Embodiments of the present invention share some characteristics with the second embodiment described in patent application Ser. No. 12/471,081, filed May 22, 2009 by some of the same inventors. In that application the second embodiment describes a fuel chute for drying fuel in which an upper chute controls the flow of fuel to a lower chute, the lower chute having three sides made from boiler tubes and the fourth side open to the interior of the boiler. In that embodiment the fuel falling through the lower chute is exposed to the combustion in the boiler and heated by direct radiation and whatever combustion gasses the fuel contacts. In some embodiments of the present invention, the three sided chute is separated from the interior of the boiler by the refractory wall described above. The refractory wall is open at the top and bottom and combustion gasses are induced to flow from the boiler into the chute at the top and back into the boiler at the bottom, thereby promoting the mixing of the hot gasses with the fuel. The refractory wall is in place to contain the falling fuel inside the chute so that it will flow properly to the fuel distributor. The refractory wall has the second function of absorbing heat from the combustion inside the boiler and then radiating heat to the fuel inside the chute. Embodiments of the present invention also incorporates refractory lining of the lower chute for insulation and abrasion resistance; gas-jets to help induce the flow of gases through the chute and promote the movement of the fuel and cooling of the upper chute; a refractory or ceramic lined sloping floor; and an integral fuel distributor.

It will be apparent to those skilled in the art that many changes and modifications may be made to the system described above without departing from the invention in its broader aspects.
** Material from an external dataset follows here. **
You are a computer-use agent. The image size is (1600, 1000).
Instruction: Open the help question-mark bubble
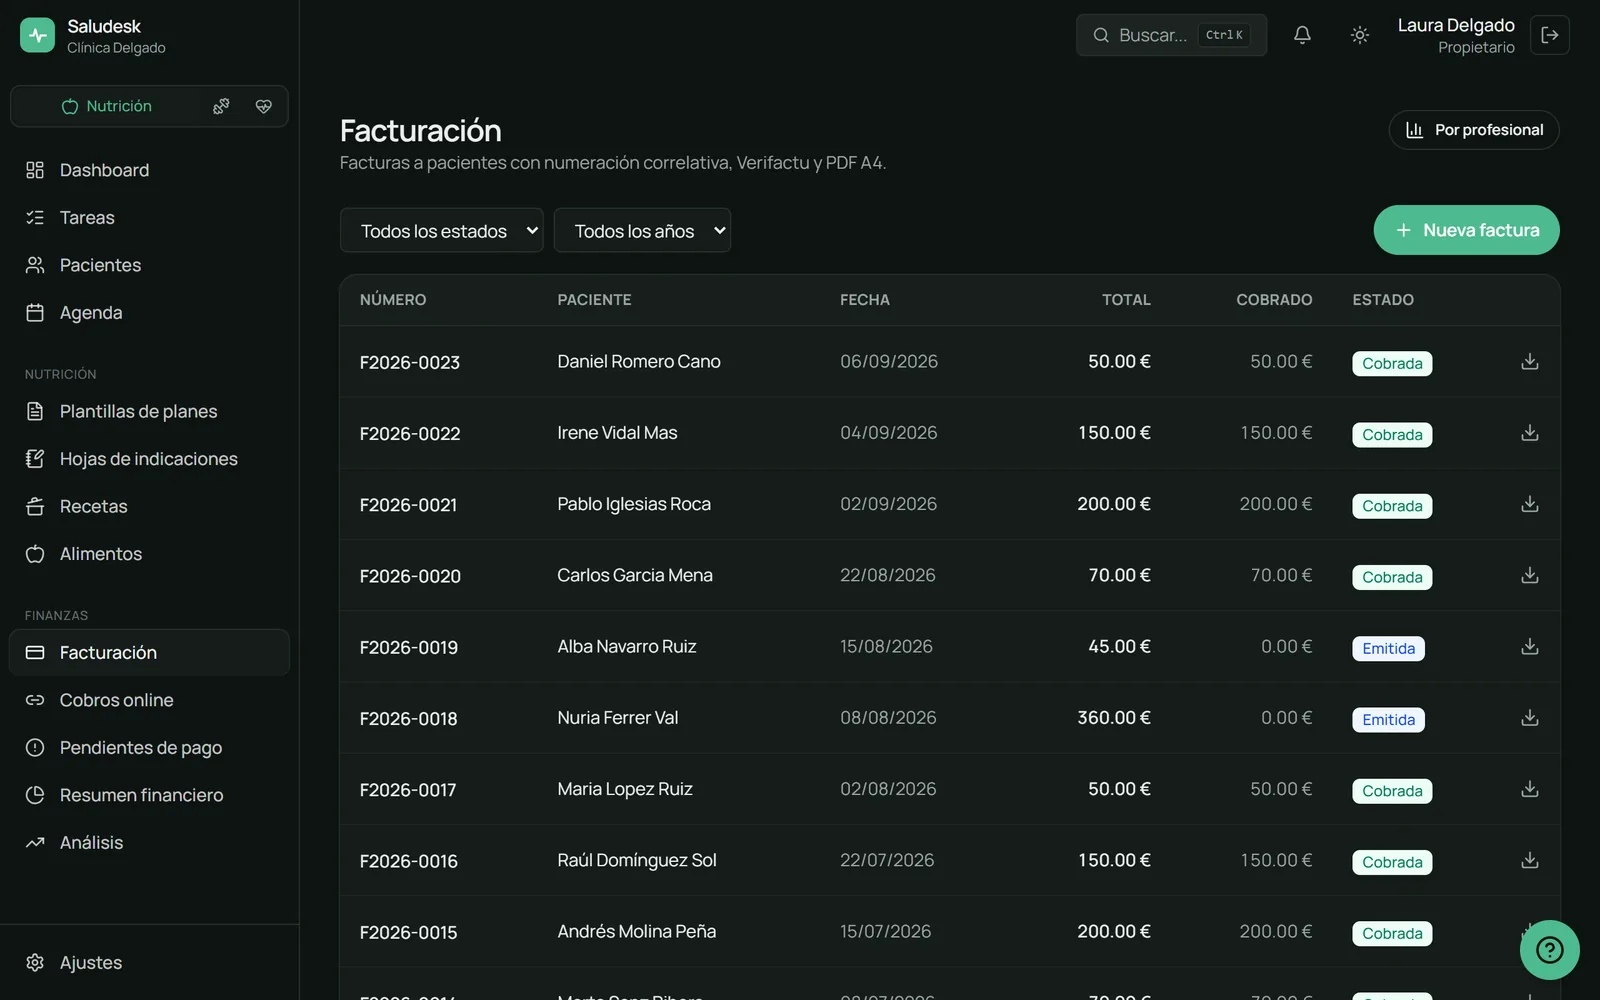click(x=1549, y=949)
The appended claims are therefore intended to cover all such changes and modifications as fall within the true spirit and scope of the invention.

Claims

1. An apparatus for drying fuel entering a solid fuel boiler having a combustion chamber within tube walls carrying fluid to be heated by combustion in the combustion chamber, the apparatus comprising:

a fuel chute for transferring solid fuel to the combustion chamber, the chute having an interior region through which fuels falls, the interior region being separated from the interior of the combustion chamber by a refractory material that transfers heat from the combustion chamber to the solid fuel as it drops in the chute to reduce the moisture content of the solid fuel before it reaches the combustion chamber;

an entrance for inserting solid fuel into the fuel chute; and

an exit in the fuel chute for dispensing solid fuel into the combustion chamber;

the chute wall transferring heat to the solid fuel as it drops in the chute to reduce the moisture content of the solid fuel before it reaches the combustion chamber.

2. The apparatus of claim 1 in which the refractory material is heated by the combustion chamber and heats the fuel by radiation.

3. The apparatus of claim 1 in which the refractory material comprises of tiles, board, or other prefabricated components.

4. The apparatus of claim 1 in which the refractory material is a cast in place material.

5. The apparatus of claim 1 in which the refractory material reaches an equilibrium temperature of at least 2000° F.

6. The apparatus of claim 1 in which solid fuel includes bark, coal, sludge, wood, waste, refuse, tires, or fossil fuels having a residual moisture content of 50% or greater prior to entering the chute.

7. The apparatus of claim 1 in which the chute is positioned between a tube wall and the combustion chamber.

8. The apparatus of claim 1 in which the interior of the chute is lined on four sides with refractory material.

9. The apparatus of claim 1, further comprising a fuel distributor that dispenses fuel to the combustion chamber from the fuel chute.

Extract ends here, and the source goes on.